Some studies found that SGLT1 is expressed in incretin‐secreting cells and is involved in incretin secretion2. In addition, it is reported that the SGLT inhibitor, phrorizin, reduces incretin secretion3. Incretin is the intestinal hormone that is secreted on meal ingestion and potentiates insulin secretion from pancreatic β‐cells in a glucose‐dependent manner. Gastric inhibitory polypeptide (GIP) and glucagon‐like peptide‐1 (GLP‐1), the major incretins, are secreted from K‐cells in the proximal small intestine, and from L‐cells in the distal small intestine and colon, respectively. Glucose, protein and fat all induce incretin secretions, but fat especially induces GIP secretion in human studies4. Gorboulev et al.1 reported that fat ingestion stimulates both GIP and GLP‐1 secretion in both wild‐type and SGLT1‐deficient mice, but that glucose does not in SGLT1‐deficient mice, clearly showing that SGLT1 plays a critical role in incretin secretion in response to glucose in vivo. Glucokinase, sulfonylurea receptor 1 (SUR1), and Kir6.2, which are associated with glucose‐induced insulin secretion in β‐cells, are reported to be expressed in both K‐cells and L‐cells, suggesting that incretin secretion is exerted by glucose metabolism in the cells. In contrast, it has been reported that a‐methyl‐D‐glucopyranoside, which is not metabolized in the glycolytic pathway or tricarboxylic acid cycle, induces incretin secretion5. In such a case, membrane depolarization as a result of sodium ion uptake with unmetabolizable glucose into the cell through SGLT1 would be critical for incretin secretion. However, the relative importance in incretin secretion of glucose absorption from the lumen side and from glucose metabolism in the cells remains unclear.

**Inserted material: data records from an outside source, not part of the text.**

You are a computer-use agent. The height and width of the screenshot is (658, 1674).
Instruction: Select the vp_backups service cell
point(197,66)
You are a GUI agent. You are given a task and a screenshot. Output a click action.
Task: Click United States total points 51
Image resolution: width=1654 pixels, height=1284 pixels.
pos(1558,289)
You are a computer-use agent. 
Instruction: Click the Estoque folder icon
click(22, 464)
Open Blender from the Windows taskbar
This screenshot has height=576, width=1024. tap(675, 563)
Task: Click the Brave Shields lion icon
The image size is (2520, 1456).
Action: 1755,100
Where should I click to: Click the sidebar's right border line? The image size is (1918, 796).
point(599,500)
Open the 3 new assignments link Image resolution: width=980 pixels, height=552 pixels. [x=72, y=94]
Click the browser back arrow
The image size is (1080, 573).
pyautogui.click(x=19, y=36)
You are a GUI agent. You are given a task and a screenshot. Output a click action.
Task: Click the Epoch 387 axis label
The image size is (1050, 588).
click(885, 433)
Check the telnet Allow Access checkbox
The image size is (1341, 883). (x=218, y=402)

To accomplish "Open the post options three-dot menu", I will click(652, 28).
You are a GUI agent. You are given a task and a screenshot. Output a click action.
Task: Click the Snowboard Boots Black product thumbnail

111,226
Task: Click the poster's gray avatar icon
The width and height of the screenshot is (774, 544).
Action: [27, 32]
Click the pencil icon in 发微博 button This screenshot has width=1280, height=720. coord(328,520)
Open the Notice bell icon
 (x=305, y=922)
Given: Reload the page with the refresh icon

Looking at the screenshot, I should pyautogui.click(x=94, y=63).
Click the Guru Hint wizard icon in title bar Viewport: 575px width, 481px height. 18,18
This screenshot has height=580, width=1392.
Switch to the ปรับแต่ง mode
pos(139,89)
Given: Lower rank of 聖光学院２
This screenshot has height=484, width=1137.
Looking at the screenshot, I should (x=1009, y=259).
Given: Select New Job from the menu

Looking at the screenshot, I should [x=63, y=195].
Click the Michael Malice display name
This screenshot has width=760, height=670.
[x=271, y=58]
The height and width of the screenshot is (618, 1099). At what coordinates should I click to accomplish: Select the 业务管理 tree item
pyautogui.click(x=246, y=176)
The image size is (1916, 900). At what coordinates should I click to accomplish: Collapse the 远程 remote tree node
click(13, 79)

In the kidney, glucose filtered in glomeruli is reabsorbed in proximal renal tubules, and is not usually secreted in the urine. However, when the blood glucose level is over 160~180 mg/dL, glucose reabsorption exceeds reabsorption capacity and glucose does appear in the urine. SGLT1 is expressed mainly in the S2 and S3 segments of the proximal renal tubules, and reabsorbs one glucose molecule coupled with two sodium ions. SGLT2 has 60% homology with SGLT1 and is highly expressed in the BBM of the S1 segment of the proximal renal tubules. SGLT2 has a low affinity to glucose and reabsorbs one glucose molecule coupled with one sodium ion. It is thought that SGLT1 and SGLT2 reabsorb 10 and 90% of filtered glucose, respectively, in the kidney6. Considering that SGLT2 is largely involved in glucose reabsorption and that SGLT2 expression is upregulated in the diabetic rat7, inhibition of SGLT2 might well be a new therapeutic approach to excrete glucose into the urine and manage blood glucose levels in type 2 diabetes mellitus patients. To date, various SGLT2 inhibitors have been developed for treatment of type 2 diabetes mellitus. Interestingly, Gorboulev et al. showed that SGLT1‐deficient mice lose just ~3% of the filtered glucose into the urine, whereas SGLT2‐deficient mice lose ~60% of the filtered glucose into the urine, suggesting that wild‐type mice do not use the maximal transport capacity of SGLT1 under normoglycemic conditions1. In diabetic patients, the glucose concentration is overwhelming in early proximal tubules and is even more in the patients with a SGLT2‐specific inhibitor. In this condition, SGLT1 transporter might be performing at full capacity and minimizes the effects of the drug. In this context, SGLT1 inhibition might have therapeutic potential. However, it might reduce incretin secretion and induce side‐effects, such as diarrhea and polyurea, the main symptoms of glucose–galactose malabsorption in patients with SGLT1 gene mutations.
Acknowledgements
Nobuya Inagaki has received research grants and consultancy fees from Astellas Pharma Inc., Taisho Pharmaceutical Co., Ltd., and Mitsubishi Tanabe Pharma Corporation. Norio Harada declares no conflict of interest.